__Given data__.
····················

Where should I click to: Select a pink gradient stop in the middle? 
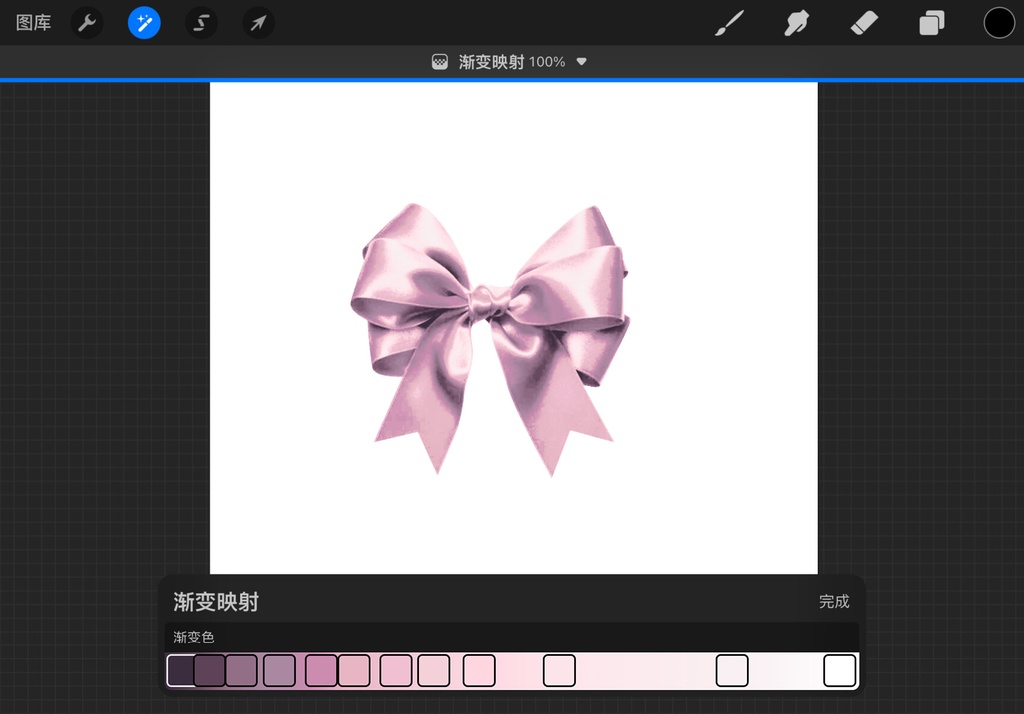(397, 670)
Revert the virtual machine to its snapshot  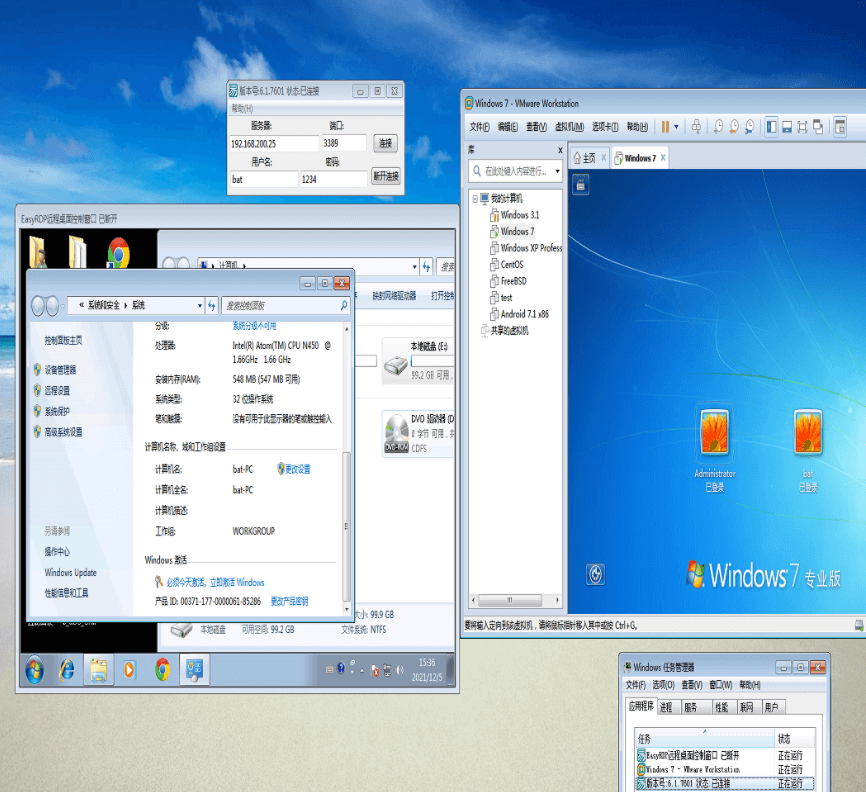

····················

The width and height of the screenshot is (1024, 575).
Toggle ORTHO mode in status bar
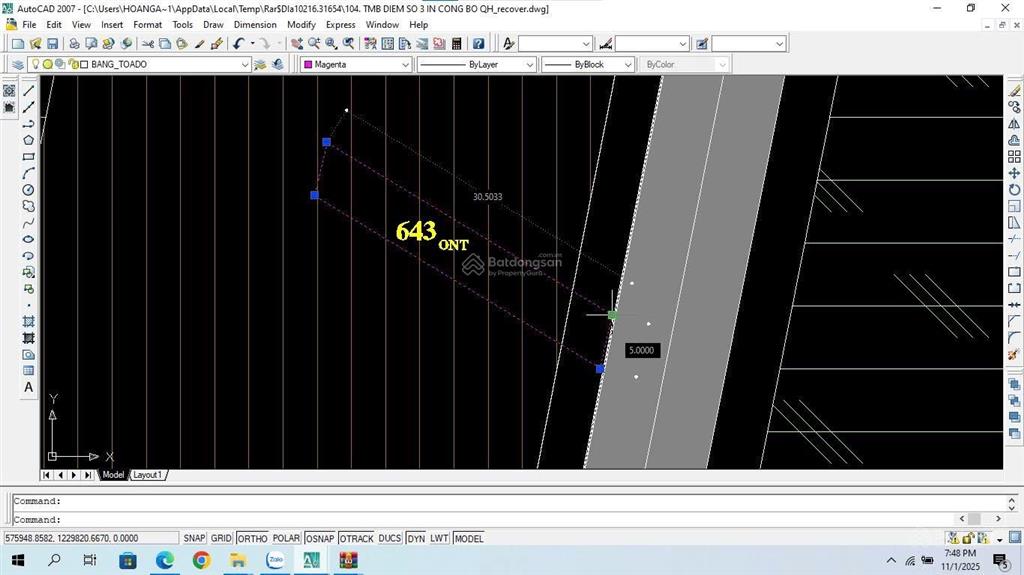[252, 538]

····················

__Exercise requirements__. In the listing above, find the line with "Where should I" and output every line through the one with "Revert the virtual machine to its snapshot", exactly, without the pictures.

__Response__.
Where should I click to: Select a pink gradient stop in the middle? 
(397, 670)
Revert the virtual machine to its snapshot  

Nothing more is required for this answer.